TASK DESCRIPTION: With the first line as the start and the line containing "Given: Click the score 1 cell" as the end, write out every line of the records exactly.

*** Opening AVAILABLE DATA ***

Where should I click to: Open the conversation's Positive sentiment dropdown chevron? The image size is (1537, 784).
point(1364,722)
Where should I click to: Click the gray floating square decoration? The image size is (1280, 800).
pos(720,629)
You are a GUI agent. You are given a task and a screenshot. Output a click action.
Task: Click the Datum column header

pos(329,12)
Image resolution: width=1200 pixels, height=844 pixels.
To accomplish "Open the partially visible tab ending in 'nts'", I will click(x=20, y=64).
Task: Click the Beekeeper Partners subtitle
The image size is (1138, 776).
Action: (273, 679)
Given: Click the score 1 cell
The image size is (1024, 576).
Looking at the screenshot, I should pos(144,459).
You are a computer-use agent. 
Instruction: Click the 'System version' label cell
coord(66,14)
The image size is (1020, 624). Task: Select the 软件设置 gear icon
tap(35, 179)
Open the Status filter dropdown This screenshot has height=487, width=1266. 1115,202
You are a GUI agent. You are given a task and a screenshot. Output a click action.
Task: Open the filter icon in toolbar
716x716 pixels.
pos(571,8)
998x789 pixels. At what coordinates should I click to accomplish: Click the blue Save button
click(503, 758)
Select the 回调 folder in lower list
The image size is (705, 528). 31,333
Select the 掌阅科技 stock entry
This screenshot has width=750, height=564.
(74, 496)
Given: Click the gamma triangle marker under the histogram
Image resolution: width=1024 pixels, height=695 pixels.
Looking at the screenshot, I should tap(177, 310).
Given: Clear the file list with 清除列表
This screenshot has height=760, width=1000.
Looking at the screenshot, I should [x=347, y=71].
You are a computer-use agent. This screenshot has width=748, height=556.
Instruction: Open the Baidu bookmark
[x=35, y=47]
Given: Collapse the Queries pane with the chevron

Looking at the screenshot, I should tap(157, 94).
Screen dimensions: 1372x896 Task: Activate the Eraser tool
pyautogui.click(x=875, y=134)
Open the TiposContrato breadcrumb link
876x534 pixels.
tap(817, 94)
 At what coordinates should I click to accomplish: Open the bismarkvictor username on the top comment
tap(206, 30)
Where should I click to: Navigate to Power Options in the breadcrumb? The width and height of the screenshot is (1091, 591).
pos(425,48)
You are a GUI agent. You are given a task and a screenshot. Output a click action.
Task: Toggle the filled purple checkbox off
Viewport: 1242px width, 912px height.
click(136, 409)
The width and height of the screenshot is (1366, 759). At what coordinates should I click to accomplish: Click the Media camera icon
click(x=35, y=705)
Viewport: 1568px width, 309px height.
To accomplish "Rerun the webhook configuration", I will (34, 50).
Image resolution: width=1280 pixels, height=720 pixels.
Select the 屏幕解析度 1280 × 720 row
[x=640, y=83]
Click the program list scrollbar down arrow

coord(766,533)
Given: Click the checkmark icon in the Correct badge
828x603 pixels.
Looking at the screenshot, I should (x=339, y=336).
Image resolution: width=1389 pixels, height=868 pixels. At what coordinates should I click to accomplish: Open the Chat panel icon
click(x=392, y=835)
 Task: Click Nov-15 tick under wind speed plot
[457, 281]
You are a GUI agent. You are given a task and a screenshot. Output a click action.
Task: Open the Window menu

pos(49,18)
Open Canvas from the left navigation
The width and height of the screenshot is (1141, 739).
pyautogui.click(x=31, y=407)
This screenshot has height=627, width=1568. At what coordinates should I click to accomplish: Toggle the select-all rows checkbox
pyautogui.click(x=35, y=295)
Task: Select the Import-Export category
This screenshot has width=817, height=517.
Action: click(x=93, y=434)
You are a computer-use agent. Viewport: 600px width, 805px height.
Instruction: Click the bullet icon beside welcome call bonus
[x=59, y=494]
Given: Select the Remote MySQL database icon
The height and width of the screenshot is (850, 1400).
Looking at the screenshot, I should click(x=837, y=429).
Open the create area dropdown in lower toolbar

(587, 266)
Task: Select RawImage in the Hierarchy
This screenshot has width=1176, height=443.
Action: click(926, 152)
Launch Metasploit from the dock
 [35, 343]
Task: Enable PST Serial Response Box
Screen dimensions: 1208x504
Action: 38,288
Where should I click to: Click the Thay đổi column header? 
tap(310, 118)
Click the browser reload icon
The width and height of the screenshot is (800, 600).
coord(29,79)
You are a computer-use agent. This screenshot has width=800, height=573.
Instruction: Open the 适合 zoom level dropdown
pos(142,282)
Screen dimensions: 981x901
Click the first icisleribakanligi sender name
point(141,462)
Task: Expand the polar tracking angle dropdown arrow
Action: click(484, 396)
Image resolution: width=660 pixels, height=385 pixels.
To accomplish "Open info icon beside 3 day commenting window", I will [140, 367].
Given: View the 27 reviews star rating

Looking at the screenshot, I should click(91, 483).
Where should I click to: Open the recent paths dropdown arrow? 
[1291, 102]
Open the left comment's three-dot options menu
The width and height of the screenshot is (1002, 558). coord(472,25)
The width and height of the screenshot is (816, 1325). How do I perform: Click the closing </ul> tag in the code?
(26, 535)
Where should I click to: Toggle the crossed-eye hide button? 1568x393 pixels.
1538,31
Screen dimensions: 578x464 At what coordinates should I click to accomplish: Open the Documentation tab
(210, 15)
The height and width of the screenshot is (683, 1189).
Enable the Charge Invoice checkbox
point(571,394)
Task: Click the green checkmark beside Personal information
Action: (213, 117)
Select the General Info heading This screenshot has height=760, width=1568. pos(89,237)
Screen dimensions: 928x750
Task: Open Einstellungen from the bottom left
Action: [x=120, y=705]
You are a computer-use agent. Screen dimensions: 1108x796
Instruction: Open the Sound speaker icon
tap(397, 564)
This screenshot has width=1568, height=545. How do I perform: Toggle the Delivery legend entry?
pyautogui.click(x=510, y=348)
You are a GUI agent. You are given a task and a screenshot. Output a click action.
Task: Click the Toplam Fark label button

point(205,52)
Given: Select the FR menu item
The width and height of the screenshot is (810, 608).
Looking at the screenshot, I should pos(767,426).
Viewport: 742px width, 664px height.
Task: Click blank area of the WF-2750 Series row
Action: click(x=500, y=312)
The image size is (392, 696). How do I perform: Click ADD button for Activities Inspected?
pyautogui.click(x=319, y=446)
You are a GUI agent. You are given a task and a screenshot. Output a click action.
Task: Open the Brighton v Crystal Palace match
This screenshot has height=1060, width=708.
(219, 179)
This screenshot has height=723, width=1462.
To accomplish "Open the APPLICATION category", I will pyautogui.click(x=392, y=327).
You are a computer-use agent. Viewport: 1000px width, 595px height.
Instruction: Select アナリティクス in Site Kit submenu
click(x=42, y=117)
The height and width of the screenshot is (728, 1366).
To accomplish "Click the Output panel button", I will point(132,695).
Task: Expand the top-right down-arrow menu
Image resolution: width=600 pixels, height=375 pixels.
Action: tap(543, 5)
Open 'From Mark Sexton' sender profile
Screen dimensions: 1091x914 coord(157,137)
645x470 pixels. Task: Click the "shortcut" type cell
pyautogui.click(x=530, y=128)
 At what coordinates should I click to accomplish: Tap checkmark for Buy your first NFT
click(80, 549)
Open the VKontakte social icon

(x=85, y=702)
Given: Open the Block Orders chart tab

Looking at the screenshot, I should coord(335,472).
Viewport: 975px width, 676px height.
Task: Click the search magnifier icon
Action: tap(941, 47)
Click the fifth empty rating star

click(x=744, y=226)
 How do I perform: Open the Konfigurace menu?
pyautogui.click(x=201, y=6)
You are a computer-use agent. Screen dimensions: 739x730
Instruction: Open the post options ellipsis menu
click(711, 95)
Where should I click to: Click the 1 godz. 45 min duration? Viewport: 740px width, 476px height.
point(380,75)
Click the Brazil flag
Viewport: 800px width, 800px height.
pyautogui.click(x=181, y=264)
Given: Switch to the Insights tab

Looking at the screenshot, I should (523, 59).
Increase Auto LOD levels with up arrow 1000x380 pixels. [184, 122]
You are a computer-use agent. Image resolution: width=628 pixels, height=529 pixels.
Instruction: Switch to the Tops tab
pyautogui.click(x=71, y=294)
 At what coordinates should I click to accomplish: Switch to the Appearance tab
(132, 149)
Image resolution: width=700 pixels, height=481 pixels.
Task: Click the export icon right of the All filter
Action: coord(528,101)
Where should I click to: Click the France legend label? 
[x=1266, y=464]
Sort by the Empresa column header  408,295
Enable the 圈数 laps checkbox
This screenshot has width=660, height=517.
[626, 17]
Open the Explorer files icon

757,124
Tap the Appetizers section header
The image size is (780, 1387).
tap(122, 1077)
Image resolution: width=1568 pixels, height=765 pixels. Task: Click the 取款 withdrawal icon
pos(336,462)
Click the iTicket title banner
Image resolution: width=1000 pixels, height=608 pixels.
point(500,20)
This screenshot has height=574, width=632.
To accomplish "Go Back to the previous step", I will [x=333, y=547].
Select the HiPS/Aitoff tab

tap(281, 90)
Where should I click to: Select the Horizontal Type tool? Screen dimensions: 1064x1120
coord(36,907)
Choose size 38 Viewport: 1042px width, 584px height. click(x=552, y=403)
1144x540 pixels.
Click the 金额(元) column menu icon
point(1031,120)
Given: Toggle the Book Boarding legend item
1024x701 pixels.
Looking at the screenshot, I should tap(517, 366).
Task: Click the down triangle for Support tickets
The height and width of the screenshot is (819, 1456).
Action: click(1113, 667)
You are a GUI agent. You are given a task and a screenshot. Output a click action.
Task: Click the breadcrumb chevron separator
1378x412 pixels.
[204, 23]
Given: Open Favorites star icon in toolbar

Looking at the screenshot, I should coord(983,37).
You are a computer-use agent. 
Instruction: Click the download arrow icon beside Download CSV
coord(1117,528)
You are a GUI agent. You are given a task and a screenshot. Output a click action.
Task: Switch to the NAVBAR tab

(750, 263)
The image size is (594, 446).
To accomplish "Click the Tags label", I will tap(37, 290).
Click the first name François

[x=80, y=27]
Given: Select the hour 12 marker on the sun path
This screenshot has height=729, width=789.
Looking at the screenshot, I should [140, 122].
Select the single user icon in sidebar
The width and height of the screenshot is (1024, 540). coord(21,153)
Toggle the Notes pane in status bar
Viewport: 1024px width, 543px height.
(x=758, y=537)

*** Closing AVAILABLE DATA ***

ANSWER FOR THIS EXERCISE:
Where should I click to: Open the conversation's Positive sentiment dropdown chevron? The image size is (1537, 784).
point(1364,722)
Where should I click to: Click the gray floating square decoration? The image size is (1280, 800).
pos(720,629)
You are a GUI agent. You are given a task and a screenshot. Output a click action.
Task: Click the Datum column header

pos(329,12)
Image resolution: width=1200 pixels, height=844 pixels.
To accomplish "Open the partially visible tab ending in 'nts'", I will click(x=20, y=64).
Task: Click the Beekeeper Partners subtitle
The image size is (1138, 776).
Action: (273, 679)
Given: Click the score 1 cell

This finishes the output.